Alejandro Escovedo is one with his muse and his music. Over a lifetime spent traversing the bridge between words and melody, he has ranged over an emotional depth that embraces all forms of genre and presentation, a resolute voice that weathers the emotional terrain of our lives, its celebrations and despairs, landmines and blindsides and upheavals and beckoning distractions, in search for ultimate release and the healing truth of honesty. Sometimes it takes the form of barely contained rage, the rock of punk amid kneeled feedback; sometimes it caresses and soothes, a whispery harmony riding the air of a nightclub room, removed from amplification, within the audience.
His rise has been gradual, a steady incline rather than a quick ascendance, but it has deepened and burnished his music, made it closer to the bone, where it begins to break, deepening his insight and his ability to find that insight in performance. His tireless touring, and dogged determination to place one album after another, has taken him through many musical scenes, remaining the same persona within each, of an artist who doesn’t settle for the easy way out.
“You just do your good work, and people care,” Alejandro says over the phone beginning a promotional tour for his latest work, Street Songs of Love, his tenth solo album. “I always believed, when I was a kid, that if you just worked hard, you would find fulfillment. I think I got a lot of that from my father, and my brothers. A working musician is all I ever wanted to be. Hard work, to stay true to what you want to do, and then eventually someone would notice for that very reason.”

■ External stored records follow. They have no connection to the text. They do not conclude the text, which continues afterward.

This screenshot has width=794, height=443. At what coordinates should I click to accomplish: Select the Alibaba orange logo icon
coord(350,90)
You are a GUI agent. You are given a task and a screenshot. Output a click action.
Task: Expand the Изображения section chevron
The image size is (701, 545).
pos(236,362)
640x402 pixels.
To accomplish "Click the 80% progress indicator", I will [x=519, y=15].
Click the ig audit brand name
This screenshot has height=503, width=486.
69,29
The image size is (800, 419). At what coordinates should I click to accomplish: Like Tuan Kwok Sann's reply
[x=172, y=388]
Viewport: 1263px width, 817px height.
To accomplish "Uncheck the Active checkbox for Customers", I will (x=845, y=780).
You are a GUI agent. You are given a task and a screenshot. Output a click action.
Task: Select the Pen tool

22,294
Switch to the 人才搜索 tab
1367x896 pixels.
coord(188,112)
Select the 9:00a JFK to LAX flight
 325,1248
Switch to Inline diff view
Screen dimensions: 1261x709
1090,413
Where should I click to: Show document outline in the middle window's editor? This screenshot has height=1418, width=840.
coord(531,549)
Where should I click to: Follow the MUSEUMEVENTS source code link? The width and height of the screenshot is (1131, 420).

It is a journey that has taken him from Texas to California to New York and back again to Texas, encompassing a breadth of music as varied as the many bands he was part of before embarking on a solo career. In the 1970s, he surfaced on San Francisco’s no-holds-barred punk scene centered around the Mabuhay Gardens in North Beach, a guitarist in the Nuns; Rank & File helped unite the disparate worlds of punk and country in the 1980s; and after he moved back to Austin, the True Believers combined all manner of Americana music in a harbinger of what was to come in Alejandro’s solo career which began in 1992 with the album Gravity.